Ed ha convinto la performance “Il valore sociale del tatuaggio”, tenutasi alla 58esima edizione de “La Biennale” di Venezia; da ricordare, poi, l’invito ricevuto dal Ministro della Cultura del Guatemala per la partecipazione come artista unico (individuale) per l’intera durata della mostra.
L’artista Marco Manzo, partecipante al Padiglione Nazionale Guatemala nella 58esima edizione de “la Biennale” di Venezia, ha presentato il giorno 9 maggio 2019, alle ore 10.30, nella sede del Padiglione a Palazzo Albrizzi Capello in Cannaregio – Salone dei Concerti – una performance funzionale a comprendere l’installazione ambientale realizzata per la kermesse lagunare in mostra fino al 24 novembre 2019: due opere monumentali composte da oltre venti sculture in marmo bianco di Carrara, per rappresentare il tema del femminicidio e della violenza sulla donna, i cui tatuaggi riportati sulle opere confermano come tale espressione artistica sia pacificamente annoverata tra i linguaggi più autorevoli della storia dell’arte contemporanea.
Ebbene, la performance ha visto eleganti donne tatuate interagire con l’installazione “El muro del silencio” costituita da quattro pareti rispettivamente titolate “Tatuana” e “Salvarse el pellejo”.
L’opera, tanto drammatica, serba in realtà un’interpretazione positiva laddove le mani femminili reagiscono agli atti violenti degli arti maschili – anch’essi incisi – armati e atti ad offendere.
Sulla pelle delle donne si delineano motivi tipici dello “Stile Ornamentale” – di cui l’artista è precursore – arricchiti a volte da elementi decorativi di tessuti guatemaltechi frammisti a pizzo veneziano, macramè, dentelle, mandala e preziosi gioielli di epoca vittoriana che adornano la donna coprendone le cicatrici fisiche e quelle dell’anima.

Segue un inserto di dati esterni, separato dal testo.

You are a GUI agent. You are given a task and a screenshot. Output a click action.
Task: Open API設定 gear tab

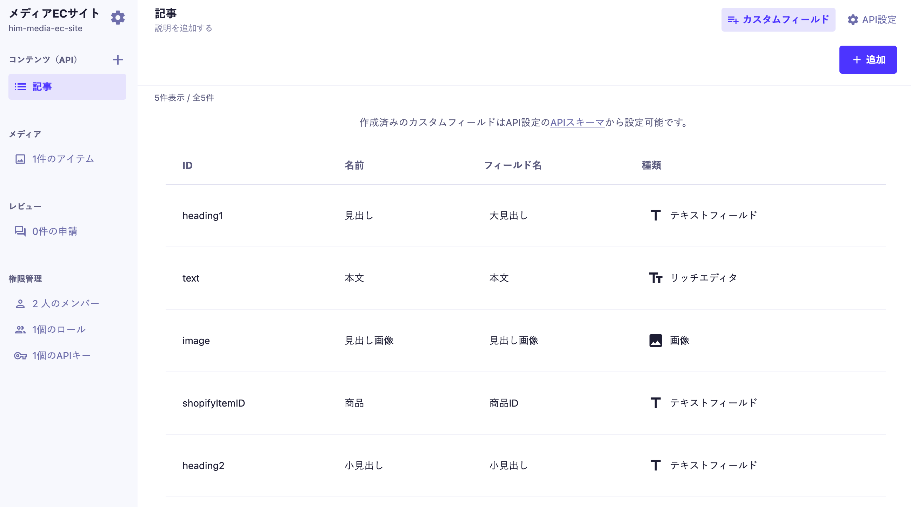pyautogui.click(x=872, y=19)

A tal proposito lo “Stile “Ornamentale” se da un lato, nei suoi tratti stilistici, fa pensare ad un atto di vanità al contrario, in tale contesto, si trasforma in simbolo di resistenza e ribellione contro le leggi maschili, in testimonianza autobiografica dolorosa e narrazione collettiva, in luogo di memoria per un processo catartico finalizzato al superamento del dramma, laddove la femminilità diviene motivo di solidarietà e speranza
La performance è stata anche occasione per la presentazione del “Manifesto del tatuaggio ornamentale” di cui Marco Manzo è autore, testo pubblicato, altresì, sul catalogo ufficiale dedicato del Padiglione, in cui emerge una visione sublimata della donna da parte dell’artista in netto contrasto con una condizione che la vede vittima di soprusi e sopraffazioni, non solo nello stato latino americano, bensì in tutti i paesi del mondo, dai più industrializzati fino a quelli in via di sviluppo.

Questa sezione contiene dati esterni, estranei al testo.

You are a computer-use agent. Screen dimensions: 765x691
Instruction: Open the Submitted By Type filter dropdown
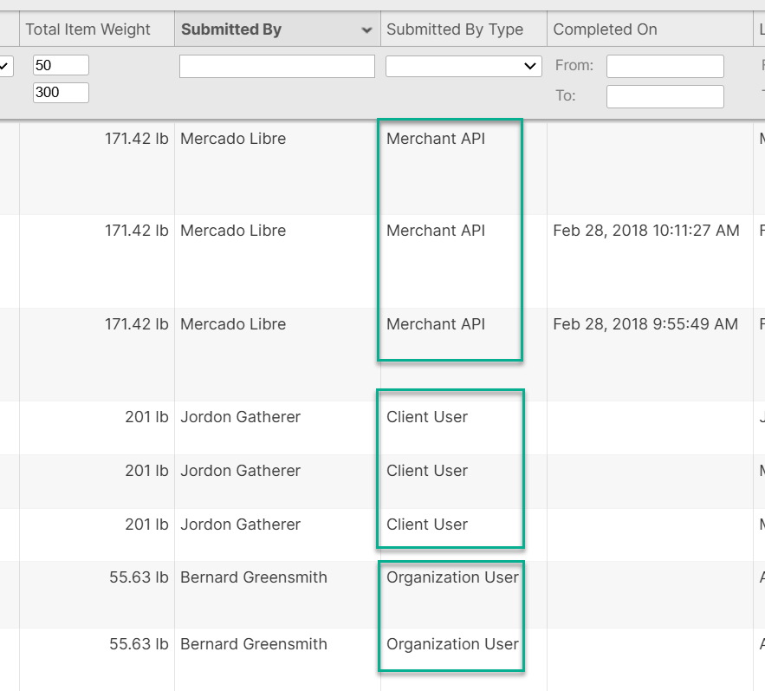coord(464,66)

IL “Manifesto” ha avuto in breve tempo importanti riconoscimenti: introdotto nel corso dell’ultima Biennale di Architettura presso il Padiglione Guatemala è stato anche presentato al Macro-Museo d’Arte Contemporanea Roma, sul cui catalogo verrà pubblicato, è stato il testo di introduzione della personale “Marco Manzo“ al Complesso del Vittoriano, è entrato a far parte dei volumi presenti nella Biblioteca Nazionale di Roma e in quella di Firenze e da ultimo è stato presentato presso la Sala degli Atti Parlamentari al Senato della Repubblica, ripetiamo durante la rassegna “Nuovi Autorevoli linguaggi dell’arte contemporanea nel XXI secolo” a cura di Marco Manzo.

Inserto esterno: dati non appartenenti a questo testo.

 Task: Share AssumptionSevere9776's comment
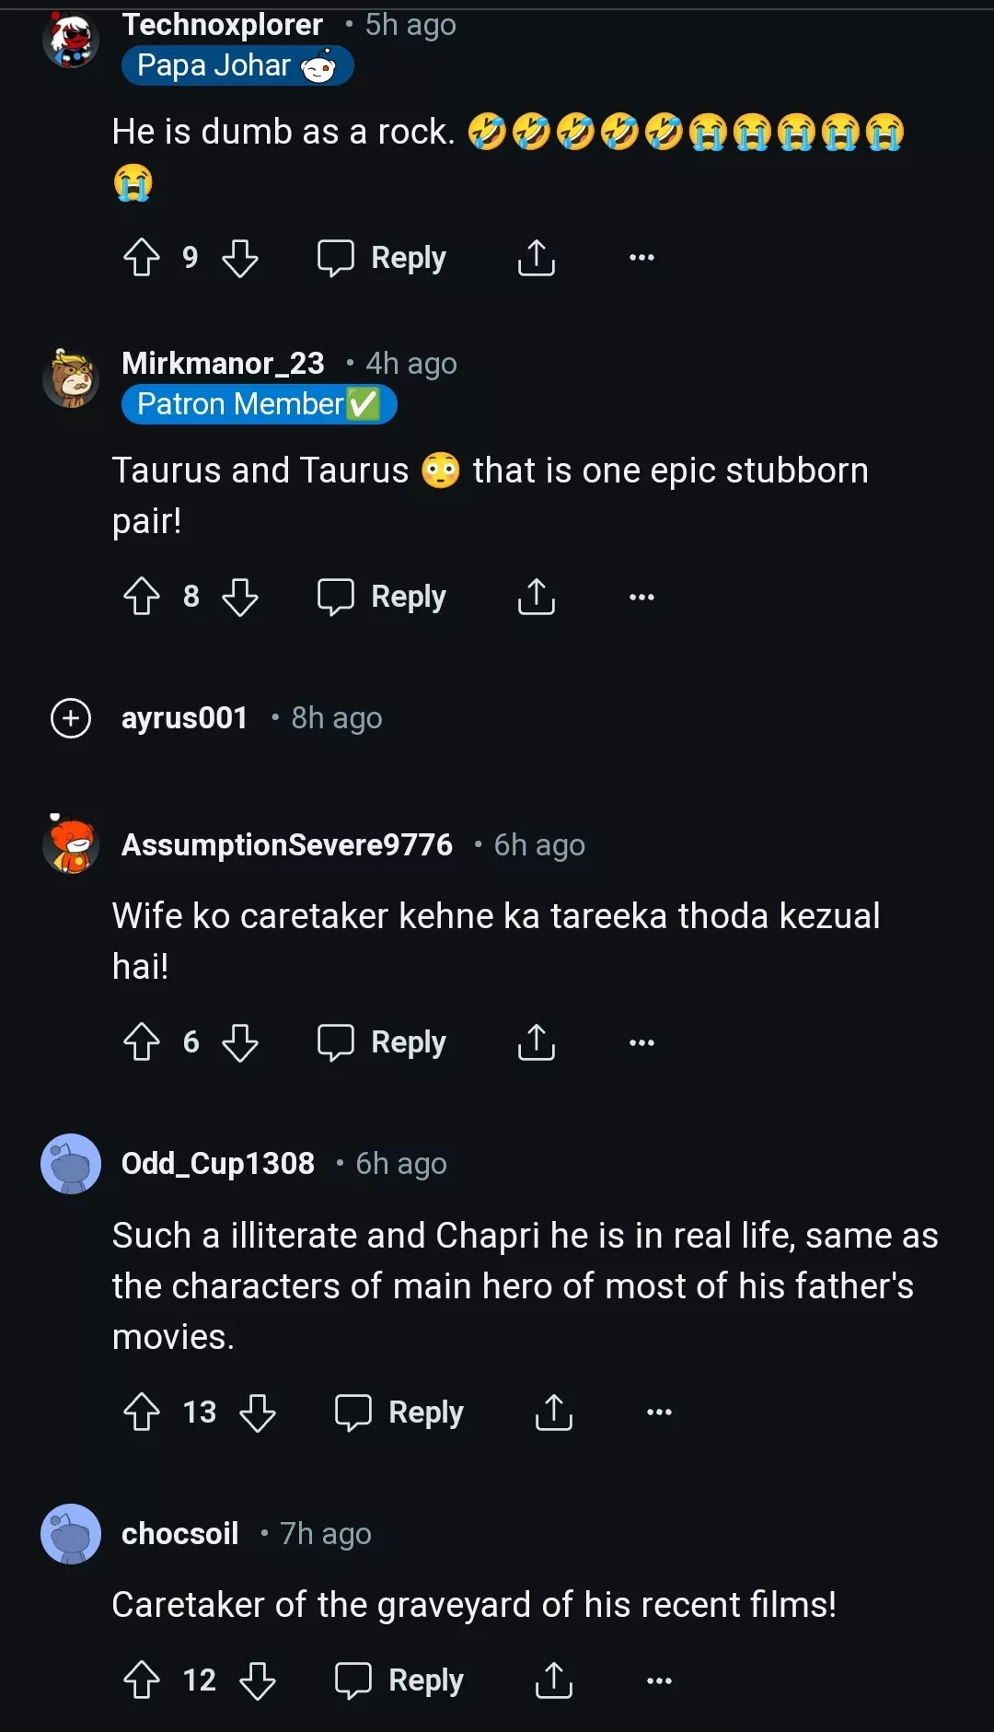click(537, 1042)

Il Manifesto indaga diverse culture e diversi periodi storici, conferendo alla figura femminile un ruolo centrale: la donna non è più soggetto da rappresentare bensì essa stessa diviene arte.
Così, come nel pensiero dell’artista anche nella cultura guatemalteca il tatuaggio equivale a libertà, si pensi alla “Leggenda della Tatuana” del Premio Nobel Miguel Angel Asturias, rappresentata da Marco Manzo su due delle opere in mostra, che narra, nella parte finale, la fuga magica dei due personaggi dalla cella dove erano prigionieri proprio grazie al potere del tatuaggio:

Per il potere di questo tatuaggio, potrai
fuggire ogni qualvolta ti troverai in pericolo,
come scapperai oggi. La mia volontà è che tu
sia libera come il mio pensiero; traccia
l’immagine di questa piccola barca sul muro,
sul terreno, nell’aria, dove vuoi, chiudi gli
occhi, sali sulla barca e vai …

Il tatuaggio ornamentale di Manzo è concettualmente il raggiungimento di questa libertà, l’esaltazione della donna proveniente da una cultura globale che deve fungere da monito e da esempio: in un mondo globalizzato non si può accettare la violenza e non si deve tollerare il silenzio.
Il Padiglione del Guatemala è a cura di Stefania Pieralice, diretto dal Ministro della Cultura Elder de Jesus Suchite Vargas, in rappresentanza dell’arte guatemalteca partecipa, alla sua terza edizione, la scultrice Elsie Wunderlich.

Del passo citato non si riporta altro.